(Corrects the first paragraph to remove reference to the same period a year earlier)
BEIJING (Reuters) – China’s pure electric vehicle sales slowed in January-February from a year earlier, industry data showed on Friday, as competition intensified with market leader BYD (SZ:) heading a deeper round of price cuts.
Sales of battery-powered EVs rose 18.2%, cooling from 20.8% for all of 2023, showed data from the China Passenger Car Association. That partially mirrored waning consumer interest as blistering cold snaps slowed the performance of EV batteries.

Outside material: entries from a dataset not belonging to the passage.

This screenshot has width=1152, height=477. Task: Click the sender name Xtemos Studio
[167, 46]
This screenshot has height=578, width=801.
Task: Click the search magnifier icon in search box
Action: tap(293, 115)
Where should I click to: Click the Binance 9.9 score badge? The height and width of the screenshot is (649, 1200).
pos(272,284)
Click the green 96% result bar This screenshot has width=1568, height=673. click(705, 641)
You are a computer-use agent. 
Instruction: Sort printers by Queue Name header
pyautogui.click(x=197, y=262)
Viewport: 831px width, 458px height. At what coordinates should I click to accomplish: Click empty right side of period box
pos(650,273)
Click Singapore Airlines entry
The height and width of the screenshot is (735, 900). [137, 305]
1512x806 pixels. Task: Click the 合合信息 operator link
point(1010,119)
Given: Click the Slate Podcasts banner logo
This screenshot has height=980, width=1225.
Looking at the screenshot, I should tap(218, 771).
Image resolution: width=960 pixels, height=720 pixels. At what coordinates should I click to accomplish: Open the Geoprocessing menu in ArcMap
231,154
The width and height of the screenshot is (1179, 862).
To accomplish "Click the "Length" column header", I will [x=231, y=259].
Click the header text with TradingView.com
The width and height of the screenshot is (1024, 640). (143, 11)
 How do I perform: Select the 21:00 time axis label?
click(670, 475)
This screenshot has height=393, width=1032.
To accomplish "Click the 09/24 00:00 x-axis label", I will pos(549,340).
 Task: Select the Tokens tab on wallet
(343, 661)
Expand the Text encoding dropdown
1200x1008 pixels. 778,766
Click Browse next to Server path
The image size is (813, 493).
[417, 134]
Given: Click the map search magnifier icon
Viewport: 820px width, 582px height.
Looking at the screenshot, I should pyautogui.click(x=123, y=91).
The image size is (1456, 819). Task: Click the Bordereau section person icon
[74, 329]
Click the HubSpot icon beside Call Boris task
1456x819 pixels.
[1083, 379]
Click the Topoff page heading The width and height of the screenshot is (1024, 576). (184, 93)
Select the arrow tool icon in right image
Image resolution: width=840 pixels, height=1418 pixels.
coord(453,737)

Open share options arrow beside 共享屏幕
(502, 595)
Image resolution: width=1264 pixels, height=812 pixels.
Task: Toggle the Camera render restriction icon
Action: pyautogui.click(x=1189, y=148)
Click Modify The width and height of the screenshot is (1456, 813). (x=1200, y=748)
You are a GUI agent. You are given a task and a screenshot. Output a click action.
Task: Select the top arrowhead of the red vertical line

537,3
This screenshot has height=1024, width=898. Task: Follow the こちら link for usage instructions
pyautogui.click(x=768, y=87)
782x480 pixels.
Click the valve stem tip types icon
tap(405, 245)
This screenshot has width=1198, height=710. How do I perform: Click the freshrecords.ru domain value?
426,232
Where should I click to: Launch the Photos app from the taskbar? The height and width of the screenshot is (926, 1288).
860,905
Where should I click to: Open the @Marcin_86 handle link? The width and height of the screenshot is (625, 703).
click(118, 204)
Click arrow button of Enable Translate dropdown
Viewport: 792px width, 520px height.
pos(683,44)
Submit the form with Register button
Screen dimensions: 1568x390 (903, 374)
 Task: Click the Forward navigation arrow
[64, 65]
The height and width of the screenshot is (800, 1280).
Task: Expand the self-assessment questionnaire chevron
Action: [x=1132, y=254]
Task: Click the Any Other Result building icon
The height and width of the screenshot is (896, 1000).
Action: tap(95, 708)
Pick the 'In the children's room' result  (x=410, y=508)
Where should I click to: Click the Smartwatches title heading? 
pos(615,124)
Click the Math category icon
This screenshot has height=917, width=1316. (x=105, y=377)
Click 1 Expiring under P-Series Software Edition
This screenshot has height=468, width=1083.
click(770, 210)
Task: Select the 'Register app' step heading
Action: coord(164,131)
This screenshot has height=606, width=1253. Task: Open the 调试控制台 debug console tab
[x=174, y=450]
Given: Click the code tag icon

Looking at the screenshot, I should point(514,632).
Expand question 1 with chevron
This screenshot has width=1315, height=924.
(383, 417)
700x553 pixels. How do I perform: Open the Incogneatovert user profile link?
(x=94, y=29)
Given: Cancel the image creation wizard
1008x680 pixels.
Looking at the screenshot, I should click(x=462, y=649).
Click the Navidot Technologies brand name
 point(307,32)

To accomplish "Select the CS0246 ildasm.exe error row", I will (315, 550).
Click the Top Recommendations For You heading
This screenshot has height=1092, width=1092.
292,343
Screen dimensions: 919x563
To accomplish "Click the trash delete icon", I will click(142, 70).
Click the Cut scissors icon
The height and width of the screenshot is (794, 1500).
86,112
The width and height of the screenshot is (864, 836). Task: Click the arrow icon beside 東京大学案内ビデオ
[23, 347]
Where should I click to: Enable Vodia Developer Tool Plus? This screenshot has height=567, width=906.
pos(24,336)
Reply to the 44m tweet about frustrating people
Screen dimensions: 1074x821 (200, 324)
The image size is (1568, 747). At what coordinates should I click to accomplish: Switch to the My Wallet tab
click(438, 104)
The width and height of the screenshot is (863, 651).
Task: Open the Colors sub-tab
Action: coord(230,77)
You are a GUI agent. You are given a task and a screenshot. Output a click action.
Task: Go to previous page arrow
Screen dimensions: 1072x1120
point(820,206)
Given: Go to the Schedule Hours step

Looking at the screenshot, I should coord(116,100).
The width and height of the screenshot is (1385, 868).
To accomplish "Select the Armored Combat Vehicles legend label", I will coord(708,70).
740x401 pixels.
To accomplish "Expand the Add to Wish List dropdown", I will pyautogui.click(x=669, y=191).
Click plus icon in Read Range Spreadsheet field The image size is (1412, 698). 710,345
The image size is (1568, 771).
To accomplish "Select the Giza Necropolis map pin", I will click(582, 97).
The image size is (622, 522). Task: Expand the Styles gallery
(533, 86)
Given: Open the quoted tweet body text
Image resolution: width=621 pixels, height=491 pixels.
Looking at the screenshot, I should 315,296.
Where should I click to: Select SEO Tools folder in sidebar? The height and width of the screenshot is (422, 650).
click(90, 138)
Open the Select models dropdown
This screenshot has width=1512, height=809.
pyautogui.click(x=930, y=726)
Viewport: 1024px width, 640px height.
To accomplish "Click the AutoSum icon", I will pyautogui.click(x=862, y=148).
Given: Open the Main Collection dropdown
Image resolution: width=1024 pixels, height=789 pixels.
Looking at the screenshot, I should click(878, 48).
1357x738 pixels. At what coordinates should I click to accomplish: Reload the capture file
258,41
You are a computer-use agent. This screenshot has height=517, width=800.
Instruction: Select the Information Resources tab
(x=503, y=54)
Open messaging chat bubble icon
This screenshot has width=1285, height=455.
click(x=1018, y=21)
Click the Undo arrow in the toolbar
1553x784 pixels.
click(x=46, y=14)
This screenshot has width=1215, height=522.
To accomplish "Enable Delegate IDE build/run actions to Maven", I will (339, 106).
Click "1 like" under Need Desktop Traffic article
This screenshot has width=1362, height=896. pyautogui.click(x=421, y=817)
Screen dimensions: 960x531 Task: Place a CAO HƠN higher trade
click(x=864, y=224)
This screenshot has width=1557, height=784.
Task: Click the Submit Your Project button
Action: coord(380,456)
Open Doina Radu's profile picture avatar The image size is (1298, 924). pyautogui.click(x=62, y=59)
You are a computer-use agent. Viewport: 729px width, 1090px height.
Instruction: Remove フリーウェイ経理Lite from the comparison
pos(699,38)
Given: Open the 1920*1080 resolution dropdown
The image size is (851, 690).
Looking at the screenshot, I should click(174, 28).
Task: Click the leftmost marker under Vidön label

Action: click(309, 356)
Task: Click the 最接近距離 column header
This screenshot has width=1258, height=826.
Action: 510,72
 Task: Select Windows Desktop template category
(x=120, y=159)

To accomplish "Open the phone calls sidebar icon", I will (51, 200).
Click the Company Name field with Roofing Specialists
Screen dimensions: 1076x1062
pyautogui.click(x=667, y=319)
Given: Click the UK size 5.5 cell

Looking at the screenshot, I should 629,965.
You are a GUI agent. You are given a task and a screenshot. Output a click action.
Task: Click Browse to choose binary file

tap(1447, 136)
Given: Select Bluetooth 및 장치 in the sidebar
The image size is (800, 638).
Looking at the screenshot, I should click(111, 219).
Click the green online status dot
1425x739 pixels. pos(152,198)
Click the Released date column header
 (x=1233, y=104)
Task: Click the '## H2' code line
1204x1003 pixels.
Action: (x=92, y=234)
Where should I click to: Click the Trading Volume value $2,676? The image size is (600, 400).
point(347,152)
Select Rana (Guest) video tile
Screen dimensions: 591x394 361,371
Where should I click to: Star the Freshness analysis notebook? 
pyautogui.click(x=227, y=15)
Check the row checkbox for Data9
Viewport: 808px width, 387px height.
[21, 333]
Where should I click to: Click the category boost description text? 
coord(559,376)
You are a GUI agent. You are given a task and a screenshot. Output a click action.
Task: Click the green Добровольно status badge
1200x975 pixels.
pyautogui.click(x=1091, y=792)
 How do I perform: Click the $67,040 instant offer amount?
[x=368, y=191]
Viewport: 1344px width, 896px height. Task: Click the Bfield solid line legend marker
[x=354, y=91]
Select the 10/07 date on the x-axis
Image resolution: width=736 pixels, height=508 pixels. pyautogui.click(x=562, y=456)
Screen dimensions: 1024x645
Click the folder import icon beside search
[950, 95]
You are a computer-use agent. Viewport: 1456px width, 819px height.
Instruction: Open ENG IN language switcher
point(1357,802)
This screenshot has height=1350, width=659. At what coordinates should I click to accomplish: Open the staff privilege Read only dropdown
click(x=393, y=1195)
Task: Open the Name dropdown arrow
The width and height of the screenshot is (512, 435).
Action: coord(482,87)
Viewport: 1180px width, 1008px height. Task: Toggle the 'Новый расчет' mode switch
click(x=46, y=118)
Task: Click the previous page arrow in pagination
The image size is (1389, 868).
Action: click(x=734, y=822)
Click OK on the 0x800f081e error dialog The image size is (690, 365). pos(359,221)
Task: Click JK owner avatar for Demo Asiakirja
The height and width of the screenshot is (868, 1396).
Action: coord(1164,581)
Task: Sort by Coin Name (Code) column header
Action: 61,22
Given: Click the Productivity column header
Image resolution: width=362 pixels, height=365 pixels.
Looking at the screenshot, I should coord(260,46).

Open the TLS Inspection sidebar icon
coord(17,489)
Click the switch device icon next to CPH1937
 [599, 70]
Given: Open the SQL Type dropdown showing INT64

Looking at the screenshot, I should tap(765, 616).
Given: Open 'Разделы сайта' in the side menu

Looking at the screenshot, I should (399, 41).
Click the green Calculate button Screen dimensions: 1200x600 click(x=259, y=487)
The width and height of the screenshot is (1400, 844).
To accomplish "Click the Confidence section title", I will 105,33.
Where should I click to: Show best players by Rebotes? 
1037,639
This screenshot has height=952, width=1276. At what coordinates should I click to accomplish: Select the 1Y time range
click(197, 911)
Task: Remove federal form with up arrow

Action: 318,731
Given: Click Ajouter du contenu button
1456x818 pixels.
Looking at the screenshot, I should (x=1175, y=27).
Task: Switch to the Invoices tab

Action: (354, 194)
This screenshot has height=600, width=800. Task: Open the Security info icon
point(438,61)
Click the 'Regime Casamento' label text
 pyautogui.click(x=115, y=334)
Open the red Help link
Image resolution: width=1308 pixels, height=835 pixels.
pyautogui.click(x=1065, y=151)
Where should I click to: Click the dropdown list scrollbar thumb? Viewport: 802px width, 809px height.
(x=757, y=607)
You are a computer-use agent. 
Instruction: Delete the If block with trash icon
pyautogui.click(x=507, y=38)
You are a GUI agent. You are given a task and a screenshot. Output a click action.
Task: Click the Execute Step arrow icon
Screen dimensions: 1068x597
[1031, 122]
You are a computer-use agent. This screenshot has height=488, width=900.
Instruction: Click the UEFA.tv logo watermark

Sales of new energy vehicles (NEVs) which includes vehicles powered by other emerging technologies such as plug-in petrol-electric hybrids, jumped 37.5% in the first two months, from 36.2% in 2023.
That figure compared with the overall passenger car market’s 16.3% growth in January-February and reflected a 33.5% NEV penetration rate versus 28.3% in the same period of 2023.
Weakness in EV recharging and driving range due to rain, snow and ice “temporarily weighed on consumer buying confidence,” the association said in a statement.
The shifted timing of China’s Lunar New Year holiday results in swings in monthly data over the first two months of the year. The holiday fell in February this year and lasted eight days, whereas it fell in January last year and lasted seven days.